The streak itself was nightmarish by any measure, but the details of it are even more horrifying than you remember. It started with Wan’Dale Robinson’s 8/142/1 eruption against Dallas on the bench. Then the David Montgomery thirty point game. Justice Hill scored two touchdowns on the bench in week four. Eight opponent touchdowns, then a seventeen spot from a defense the next two weeks.
Bo Nix’s thirty nine point chaos? Left on the bench the same week Jahmyr Gibbs cracks thirty for the first time all season. Tucker Kraft had his highest score of the year against Dirty Mike, and he couldn’t get the Bears right if his life depended on it. In a two week span he added Kyle Monangai, then dropped him before he scored twenty-one points. That same week, DJ Moore scored twenty on his bench, so Mike started him the following week. Goosegg.
In week eleven, the final week of the losing streak, it was time to realize the consequences of his actions and face off against Hank, to whom he traded Josh Allen and Bijan Robinson six weeks prior. In what can only be described as a spiritual reckoning, Josh and Bijan combined for 72.98 points, only 4.22 less than Dirty Mike’s entire roster. Moral victory in week twelve aside, that thorough beatdown was the end of Dirty Mike’s season that only he couldn’t see coming.

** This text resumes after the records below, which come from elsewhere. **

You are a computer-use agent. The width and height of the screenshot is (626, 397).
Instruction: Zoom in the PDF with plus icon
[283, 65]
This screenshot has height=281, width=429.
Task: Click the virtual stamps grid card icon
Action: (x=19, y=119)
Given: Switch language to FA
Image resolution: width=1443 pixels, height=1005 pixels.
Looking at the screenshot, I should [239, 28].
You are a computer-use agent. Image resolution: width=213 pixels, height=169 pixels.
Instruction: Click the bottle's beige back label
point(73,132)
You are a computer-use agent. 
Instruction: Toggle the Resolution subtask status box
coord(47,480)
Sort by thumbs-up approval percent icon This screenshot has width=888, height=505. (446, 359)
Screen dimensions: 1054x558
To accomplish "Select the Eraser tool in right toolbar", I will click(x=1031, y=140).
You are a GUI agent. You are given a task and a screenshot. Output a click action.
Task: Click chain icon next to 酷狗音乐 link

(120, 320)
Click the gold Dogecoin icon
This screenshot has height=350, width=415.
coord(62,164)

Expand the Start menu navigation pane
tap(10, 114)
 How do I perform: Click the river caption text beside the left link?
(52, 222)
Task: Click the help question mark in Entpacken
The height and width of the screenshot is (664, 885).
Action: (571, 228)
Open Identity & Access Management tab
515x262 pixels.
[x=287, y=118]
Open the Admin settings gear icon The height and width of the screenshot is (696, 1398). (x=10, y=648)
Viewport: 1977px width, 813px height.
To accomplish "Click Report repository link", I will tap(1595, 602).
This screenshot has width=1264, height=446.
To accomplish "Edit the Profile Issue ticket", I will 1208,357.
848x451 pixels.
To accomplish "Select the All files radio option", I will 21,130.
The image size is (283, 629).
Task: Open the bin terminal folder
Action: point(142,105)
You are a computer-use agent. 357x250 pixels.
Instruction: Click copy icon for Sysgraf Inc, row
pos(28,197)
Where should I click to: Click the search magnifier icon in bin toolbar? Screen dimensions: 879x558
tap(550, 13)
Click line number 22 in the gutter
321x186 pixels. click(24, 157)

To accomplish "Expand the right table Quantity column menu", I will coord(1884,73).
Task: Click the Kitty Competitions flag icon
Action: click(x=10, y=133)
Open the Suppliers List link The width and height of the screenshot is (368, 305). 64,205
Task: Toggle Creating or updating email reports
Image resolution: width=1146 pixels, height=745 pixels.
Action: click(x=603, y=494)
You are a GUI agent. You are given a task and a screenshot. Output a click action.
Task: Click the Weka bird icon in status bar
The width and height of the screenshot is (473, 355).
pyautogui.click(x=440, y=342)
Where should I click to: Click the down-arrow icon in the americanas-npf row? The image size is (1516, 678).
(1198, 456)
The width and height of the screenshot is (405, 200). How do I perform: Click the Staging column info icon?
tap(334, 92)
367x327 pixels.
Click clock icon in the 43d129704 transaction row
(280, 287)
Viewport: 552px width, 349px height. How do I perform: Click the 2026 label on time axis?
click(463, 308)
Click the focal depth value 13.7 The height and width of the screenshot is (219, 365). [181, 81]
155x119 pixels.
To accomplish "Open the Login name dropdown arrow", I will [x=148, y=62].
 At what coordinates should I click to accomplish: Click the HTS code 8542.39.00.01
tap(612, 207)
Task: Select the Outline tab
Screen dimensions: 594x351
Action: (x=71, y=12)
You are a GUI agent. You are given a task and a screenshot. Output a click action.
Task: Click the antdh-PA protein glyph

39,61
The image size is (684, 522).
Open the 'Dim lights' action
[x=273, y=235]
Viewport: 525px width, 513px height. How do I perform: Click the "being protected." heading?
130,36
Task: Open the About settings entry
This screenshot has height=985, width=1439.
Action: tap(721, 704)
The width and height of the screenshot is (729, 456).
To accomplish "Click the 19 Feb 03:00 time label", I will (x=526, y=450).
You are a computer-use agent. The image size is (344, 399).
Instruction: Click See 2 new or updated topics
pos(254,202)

What happened to Dirty Mike this year is a textbook example of the power of upside, the ability to think longer term than one week, and the pitfalls of bailing on a strategy early. Impulse caused him to lose his entire waiver budget for next to nothing. Trading away his best players cost him the upside he needed to win on a weekly basis. When your team is built on a specific strategy like Dirty Mike’s was, seeing the strategy through gives you a chance for it to work. Bailing on it early ensures it won’t.
Dirty Mike identified a problem, and acted impulsively. His actions were consequential far past week five and his own roster. Each team he traded with is a playoff team, and even Brock Bowers, who was traded again, made it into the playoffs. Dirty Mike panicked. And now he’ll get to spend an entire basketball game by himself, in a knock-off Travis Etienne jersey, thinking about it.